Kuala Lumpur, Bali, Oktober (2)

MATAHARI hampir tegak lurus di atas ubun-ubun. Di sudut kafe yang terintegrasi dengan supermarket, mereka menikmati panorama megah Gunung dan Danau Batur. Kebahagiaan merasuki jiwanya; pemandangan ini dulunya hanya terpampang dalam buku agenda ayahnya atau kalender yang menghiasi dinding rumah. Kini, ia benar-benar berada di sini. Namun, keindahan gunung dan danau itu tampak berkurang, tidak sehiijau kenangan yang tersimpan dalam buku agenda dan almanak tersebut.

Pikirannya melayang ke Genting Highlands di Malaysia beberapa hari lalu. Bukankah pemandangan ini serupa, bahkan lebih lengkap dan eksotis? Danau Batur, yang dikenal sebagai salah satu danau tercantik di Indonesia, menambah kesegaran pandangan, meski gunung Batur kini terlihat agak kekuningan, mungkin akibat kemarau yang melanda.

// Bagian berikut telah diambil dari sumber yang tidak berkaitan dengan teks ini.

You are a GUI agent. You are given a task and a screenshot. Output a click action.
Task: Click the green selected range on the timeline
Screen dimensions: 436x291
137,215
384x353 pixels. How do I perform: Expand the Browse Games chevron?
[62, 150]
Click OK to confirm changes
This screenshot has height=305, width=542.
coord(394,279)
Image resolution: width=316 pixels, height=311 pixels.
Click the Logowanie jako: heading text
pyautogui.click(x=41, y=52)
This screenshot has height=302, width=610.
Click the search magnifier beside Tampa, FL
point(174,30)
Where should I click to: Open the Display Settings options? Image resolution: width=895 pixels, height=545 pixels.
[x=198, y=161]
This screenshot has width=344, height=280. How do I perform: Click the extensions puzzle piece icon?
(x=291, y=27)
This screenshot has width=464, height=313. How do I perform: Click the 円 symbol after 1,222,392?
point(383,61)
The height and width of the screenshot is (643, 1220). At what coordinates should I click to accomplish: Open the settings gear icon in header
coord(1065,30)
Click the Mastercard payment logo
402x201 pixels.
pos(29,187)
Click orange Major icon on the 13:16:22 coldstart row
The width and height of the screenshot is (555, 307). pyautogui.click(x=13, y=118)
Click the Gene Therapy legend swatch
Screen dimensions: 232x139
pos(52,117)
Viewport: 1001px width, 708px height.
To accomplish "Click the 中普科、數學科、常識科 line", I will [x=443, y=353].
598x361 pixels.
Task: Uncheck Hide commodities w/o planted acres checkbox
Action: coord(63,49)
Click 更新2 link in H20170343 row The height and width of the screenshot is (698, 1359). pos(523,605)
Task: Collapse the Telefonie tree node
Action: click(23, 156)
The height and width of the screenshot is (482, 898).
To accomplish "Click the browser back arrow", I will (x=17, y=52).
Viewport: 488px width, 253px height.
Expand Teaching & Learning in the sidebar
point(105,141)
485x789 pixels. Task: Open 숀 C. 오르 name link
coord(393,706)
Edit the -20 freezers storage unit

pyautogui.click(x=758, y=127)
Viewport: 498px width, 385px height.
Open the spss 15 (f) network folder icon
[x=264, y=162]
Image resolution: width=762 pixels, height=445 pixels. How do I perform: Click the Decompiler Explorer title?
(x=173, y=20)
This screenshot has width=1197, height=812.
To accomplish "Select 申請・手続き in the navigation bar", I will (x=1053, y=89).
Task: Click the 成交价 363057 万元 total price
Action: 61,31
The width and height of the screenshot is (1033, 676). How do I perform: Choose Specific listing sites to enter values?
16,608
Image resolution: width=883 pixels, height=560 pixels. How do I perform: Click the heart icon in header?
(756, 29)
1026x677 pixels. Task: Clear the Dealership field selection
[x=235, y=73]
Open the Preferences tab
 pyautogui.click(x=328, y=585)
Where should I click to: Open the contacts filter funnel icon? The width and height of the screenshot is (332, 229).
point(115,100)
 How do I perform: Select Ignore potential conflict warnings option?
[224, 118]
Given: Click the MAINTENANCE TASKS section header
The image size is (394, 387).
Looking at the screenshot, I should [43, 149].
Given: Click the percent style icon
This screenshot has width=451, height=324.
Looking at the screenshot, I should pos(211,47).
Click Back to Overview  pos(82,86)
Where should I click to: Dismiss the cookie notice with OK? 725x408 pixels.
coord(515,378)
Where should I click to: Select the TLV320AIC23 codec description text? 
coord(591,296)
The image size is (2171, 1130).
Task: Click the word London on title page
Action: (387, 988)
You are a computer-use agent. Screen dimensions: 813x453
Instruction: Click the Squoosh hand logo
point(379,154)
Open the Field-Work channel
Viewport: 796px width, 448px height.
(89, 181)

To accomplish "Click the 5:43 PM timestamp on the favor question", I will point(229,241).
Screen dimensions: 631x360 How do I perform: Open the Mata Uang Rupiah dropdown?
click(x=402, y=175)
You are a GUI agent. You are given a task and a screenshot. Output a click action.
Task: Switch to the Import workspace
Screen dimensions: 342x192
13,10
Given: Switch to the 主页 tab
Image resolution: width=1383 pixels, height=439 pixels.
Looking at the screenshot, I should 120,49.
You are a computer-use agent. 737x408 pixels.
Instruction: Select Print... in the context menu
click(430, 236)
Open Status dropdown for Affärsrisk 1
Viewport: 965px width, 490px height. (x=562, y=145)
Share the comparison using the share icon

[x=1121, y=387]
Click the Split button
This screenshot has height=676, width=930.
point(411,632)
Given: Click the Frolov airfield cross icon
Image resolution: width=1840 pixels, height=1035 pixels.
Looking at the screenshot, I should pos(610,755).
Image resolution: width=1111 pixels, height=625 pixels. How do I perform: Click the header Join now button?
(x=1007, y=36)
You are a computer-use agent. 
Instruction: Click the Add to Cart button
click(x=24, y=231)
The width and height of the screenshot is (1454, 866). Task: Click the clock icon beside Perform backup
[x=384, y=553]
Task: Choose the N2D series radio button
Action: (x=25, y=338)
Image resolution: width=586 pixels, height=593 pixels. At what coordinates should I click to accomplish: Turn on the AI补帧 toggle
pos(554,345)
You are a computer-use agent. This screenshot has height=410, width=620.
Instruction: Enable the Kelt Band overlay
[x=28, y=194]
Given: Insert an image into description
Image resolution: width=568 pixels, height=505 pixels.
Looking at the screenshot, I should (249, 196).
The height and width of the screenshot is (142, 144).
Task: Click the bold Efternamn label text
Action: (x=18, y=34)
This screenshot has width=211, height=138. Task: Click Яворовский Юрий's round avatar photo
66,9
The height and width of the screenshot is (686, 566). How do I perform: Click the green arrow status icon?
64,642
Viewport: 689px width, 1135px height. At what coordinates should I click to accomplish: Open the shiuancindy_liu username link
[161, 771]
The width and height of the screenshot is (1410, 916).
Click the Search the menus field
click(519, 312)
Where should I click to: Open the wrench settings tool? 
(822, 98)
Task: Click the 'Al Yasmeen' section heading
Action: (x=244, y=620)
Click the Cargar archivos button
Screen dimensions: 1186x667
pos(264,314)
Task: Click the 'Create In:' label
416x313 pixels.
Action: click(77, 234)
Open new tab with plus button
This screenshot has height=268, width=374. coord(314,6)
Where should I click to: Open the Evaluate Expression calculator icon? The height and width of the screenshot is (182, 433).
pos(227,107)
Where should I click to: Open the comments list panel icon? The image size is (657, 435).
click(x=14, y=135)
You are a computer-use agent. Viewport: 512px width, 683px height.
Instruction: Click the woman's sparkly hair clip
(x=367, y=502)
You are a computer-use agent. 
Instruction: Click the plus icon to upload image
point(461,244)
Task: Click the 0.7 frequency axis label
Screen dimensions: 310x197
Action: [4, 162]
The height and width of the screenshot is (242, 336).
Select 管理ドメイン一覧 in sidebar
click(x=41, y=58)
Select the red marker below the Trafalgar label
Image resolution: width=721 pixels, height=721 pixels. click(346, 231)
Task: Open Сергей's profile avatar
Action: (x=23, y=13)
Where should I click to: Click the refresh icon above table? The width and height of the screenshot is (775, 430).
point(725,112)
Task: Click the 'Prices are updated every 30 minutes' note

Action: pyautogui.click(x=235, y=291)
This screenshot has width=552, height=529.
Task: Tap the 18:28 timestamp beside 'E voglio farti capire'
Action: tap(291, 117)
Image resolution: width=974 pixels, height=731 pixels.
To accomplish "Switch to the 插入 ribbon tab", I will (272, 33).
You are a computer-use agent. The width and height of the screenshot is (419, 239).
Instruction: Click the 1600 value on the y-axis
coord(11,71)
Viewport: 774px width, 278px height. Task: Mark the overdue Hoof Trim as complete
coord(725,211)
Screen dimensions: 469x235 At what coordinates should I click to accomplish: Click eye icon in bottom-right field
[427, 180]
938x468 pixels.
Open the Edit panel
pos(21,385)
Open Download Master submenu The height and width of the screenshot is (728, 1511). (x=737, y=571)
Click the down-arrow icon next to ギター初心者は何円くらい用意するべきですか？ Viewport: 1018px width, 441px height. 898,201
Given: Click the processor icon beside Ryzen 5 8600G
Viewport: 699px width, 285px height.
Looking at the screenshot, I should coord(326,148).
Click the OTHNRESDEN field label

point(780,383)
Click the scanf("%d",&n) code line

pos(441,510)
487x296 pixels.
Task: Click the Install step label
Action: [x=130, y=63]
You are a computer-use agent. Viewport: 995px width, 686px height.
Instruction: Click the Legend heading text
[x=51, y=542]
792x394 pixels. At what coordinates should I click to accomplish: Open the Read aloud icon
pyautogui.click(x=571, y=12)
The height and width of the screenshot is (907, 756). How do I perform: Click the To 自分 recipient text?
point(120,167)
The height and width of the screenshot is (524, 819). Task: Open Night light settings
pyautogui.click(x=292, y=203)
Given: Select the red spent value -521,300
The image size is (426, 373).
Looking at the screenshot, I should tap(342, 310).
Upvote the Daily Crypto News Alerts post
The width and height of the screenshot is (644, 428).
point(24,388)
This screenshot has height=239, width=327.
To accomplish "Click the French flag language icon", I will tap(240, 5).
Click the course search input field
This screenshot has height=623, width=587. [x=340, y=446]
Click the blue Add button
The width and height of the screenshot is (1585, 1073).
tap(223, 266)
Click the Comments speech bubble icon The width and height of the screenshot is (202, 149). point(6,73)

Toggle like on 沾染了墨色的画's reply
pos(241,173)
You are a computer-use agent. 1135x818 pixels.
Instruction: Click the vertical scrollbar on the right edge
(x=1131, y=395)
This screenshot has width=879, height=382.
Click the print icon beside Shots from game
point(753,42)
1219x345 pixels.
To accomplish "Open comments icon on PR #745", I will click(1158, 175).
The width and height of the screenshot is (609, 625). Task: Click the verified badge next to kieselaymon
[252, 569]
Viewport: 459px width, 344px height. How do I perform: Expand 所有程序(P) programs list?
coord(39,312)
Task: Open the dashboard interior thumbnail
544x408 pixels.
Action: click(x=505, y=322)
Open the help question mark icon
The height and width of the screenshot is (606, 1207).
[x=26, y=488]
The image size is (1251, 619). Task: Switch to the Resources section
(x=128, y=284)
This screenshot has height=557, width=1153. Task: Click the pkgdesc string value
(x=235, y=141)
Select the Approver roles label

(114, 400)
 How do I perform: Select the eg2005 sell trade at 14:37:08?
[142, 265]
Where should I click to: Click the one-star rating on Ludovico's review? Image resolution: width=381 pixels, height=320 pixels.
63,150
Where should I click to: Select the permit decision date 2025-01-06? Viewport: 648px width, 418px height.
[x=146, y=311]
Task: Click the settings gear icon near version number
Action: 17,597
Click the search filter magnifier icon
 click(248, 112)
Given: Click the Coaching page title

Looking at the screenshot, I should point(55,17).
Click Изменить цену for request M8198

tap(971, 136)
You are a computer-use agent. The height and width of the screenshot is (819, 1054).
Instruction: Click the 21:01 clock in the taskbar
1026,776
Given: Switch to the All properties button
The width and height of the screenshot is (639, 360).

Ah, andai ada skyway seperti di Genting Highlands di sini, pasti kemolekan puncak Kintamani akan semakin sempurna. Skyway itu akan menghubungkan puncak Kintamani, meluncur menuju Gunung Batur, dan berakhir di Danau Batur. Setelah menikmati keindahan danau, pengunjung dapat kembali ke puncak Kintamani, melanjutkan perjalanan ke mana hati mereka ingin dibawa. Jika saja itu menjadi kenyataan, negeri pura ini akan semakin menjadi ‘kampung bule’. Menyebutnya demikian, tentu ada rasa ngeri namun sekaligus menggoda. Namun, semua itu masih sekadar angan.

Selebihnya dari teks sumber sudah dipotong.